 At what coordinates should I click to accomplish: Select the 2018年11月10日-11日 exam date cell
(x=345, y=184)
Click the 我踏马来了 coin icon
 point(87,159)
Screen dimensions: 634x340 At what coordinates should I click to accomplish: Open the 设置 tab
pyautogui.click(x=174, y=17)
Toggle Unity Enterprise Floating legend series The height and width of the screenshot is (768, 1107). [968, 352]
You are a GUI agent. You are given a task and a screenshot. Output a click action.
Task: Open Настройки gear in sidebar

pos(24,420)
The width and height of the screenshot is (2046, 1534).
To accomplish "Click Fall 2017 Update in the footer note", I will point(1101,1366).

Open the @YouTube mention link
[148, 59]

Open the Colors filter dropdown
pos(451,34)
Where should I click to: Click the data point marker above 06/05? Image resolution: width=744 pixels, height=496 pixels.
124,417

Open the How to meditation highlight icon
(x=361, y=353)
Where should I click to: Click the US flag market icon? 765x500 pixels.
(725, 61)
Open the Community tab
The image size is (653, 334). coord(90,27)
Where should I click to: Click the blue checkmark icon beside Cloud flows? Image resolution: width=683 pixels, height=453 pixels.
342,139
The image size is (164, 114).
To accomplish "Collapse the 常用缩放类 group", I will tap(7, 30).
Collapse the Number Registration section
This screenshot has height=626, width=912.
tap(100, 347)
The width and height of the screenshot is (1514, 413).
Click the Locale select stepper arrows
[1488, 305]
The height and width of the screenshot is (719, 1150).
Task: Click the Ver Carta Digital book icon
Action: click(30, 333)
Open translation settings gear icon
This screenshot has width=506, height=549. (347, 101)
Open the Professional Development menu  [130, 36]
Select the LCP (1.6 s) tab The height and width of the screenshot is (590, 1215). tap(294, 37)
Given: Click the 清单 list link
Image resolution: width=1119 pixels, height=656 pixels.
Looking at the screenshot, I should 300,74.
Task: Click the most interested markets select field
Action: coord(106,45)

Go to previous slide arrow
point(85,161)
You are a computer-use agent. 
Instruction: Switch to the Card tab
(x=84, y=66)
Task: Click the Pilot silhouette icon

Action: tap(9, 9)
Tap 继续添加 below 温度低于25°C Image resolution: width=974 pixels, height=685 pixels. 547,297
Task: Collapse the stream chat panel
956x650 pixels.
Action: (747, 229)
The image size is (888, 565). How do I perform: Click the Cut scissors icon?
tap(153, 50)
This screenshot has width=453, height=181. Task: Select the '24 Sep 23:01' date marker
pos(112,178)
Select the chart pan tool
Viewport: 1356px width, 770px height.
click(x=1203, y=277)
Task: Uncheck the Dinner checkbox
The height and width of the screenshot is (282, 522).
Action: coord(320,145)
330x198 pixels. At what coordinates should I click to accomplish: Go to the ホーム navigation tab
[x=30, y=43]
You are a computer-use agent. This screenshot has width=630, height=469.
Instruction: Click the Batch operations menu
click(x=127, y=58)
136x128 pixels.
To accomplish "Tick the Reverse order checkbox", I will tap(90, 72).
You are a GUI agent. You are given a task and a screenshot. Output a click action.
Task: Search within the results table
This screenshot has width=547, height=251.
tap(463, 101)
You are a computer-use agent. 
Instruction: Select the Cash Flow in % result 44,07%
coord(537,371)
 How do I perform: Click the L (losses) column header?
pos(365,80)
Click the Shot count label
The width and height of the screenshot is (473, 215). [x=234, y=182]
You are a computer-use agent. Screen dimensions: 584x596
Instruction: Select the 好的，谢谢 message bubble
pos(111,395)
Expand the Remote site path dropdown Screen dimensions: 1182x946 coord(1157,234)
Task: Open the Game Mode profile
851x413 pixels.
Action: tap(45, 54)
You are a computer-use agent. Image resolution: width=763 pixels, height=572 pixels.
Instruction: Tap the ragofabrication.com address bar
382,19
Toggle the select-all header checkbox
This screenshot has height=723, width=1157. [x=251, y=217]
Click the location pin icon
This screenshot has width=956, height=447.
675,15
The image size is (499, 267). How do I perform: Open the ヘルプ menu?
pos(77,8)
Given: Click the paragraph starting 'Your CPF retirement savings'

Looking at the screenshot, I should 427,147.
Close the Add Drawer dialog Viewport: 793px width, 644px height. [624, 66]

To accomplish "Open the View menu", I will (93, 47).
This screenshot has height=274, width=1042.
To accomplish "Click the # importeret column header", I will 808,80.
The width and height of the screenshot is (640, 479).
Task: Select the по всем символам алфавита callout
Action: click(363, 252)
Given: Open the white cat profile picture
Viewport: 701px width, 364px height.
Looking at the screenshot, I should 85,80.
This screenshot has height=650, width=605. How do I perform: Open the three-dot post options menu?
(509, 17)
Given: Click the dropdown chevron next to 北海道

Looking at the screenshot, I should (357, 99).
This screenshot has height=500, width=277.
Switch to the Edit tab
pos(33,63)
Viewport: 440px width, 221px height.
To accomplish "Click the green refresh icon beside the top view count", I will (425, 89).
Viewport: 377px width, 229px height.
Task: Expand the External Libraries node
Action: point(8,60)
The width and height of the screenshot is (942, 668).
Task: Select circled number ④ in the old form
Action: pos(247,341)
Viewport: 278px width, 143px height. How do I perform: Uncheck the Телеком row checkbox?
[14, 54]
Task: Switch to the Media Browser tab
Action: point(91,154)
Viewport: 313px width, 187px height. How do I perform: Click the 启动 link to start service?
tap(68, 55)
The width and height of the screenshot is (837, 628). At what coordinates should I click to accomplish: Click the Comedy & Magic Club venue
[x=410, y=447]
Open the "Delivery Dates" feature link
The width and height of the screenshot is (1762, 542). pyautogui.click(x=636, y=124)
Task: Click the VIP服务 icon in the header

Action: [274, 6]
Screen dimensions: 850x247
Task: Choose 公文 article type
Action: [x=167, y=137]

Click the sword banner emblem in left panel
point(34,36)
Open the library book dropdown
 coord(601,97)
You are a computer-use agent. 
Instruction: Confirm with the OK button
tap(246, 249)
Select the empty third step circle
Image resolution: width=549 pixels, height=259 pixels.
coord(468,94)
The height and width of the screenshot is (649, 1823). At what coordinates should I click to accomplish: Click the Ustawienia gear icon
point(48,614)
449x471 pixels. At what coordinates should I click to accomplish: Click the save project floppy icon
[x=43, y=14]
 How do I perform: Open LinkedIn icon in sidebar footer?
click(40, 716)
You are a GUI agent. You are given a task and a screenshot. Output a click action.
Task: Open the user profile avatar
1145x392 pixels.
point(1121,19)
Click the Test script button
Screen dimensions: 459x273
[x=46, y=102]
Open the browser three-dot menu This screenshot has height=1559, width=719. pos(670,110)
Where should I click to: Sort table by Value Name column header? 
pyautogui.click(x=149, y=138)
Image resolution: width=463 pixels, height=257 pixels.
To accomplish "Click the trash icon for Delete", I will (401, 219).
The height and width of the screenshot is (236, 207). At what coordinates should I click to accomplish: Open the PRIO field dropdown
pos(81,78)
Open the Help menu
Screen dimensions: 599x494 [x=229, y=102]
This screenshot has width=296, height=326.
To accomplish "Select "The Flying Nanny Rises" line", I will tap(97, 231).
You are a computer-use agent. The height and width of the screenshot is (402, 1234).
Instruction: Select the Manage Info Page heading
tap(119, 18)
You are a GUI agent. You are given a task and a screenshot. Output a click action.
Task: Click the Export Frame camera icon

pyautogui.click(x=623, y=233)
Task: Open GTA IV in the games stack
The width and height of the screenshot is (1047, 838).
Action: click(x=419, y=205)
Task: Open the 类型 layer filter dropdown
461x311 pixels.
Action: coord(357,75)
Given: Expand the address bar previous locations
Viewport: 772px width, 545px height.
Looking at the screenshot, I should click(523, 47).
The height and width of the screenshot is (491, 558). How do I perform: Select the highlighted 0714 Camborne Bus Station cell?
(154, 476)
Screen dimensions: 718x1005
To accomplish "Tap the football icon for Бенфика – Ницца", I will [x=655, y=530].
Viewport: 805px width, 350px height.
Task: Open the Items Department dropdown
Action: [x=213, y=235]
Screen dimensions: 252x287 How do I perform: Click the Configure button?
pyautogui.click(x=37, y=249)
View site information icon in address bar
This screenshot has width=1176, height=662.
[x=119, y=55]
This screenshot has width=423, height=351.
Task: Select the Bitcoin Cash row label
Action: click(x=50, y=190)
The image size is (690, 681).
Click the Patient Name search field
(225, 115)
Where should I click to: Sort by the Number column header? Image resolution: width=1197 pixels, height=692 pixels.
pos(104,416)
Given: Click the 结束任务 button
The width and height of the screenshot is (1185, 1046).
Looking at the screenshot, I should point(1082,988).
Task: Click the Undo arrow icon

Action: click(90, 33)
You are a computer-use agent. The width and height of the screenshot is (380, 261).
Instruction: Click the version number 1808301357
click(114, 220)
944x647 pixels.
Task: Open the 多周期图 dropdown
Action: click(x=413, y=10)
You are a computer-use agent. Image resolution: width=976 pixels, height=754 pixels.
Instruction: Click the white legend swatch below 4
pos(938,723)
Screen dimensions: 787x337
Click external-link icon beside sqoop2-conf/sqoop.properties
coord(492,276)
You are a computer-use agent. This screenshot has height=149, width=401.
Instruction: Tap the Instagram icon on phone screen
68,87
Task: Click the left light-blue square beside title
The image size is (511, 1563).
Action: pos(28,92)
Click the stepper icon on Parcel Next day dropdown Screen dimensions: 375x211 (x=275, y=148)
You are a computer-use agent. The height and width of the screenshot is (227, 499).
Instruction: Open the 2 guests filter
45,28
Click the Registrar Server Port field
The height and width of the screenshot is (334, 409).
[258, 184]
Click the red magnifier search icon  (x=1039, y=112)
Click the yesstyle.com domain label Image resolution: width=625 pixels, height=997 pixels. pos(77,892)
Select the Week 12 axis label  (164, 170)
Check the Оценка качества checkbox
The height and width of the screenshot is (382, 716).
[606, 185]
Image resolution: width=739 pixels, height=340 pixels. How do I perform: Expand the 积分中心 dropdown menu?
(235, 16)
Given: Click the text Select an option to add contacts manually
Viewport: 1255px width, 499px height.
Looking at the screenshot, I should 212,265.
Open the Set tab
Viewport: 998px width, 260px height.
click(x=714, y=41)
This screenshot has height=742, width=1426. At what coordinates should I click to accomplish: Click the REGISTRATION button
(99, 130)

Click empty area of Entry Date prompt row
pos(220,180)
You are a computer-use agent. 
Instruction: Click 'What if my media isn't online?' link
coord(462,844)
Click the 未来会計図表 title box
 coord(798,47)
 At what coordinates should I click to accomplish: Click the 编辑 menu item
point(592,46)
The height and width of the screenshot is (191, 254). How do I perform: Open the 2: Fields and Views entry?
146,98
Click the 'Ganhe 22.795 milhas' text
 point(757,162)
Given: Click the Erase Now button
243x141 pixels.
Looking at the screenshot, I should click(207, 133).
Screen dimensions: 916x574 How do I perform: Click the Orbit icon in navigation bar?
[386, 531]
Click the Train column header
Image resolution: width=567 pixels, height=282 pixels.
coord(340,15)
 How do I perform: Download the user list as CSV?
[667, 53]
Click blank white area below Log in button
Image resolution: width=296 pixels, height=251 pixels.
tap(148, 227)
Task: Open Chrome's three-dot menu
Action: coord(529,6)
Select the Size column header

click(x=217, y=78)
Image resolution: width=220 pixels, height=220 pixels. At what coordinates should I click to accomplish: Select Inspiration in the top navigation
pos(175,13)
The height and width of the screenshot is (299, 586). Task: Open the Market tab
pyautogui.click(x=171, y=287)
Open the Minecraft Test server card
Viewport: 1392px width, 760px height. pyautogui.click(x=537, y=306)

***

Exercise goal.
Lines containing the word "profile": copy every one of them from the records above.

Answer to this task.
Task: Open the Game Mode profile
Given: Open the white cat profile picture
Task: Open the user profile avatar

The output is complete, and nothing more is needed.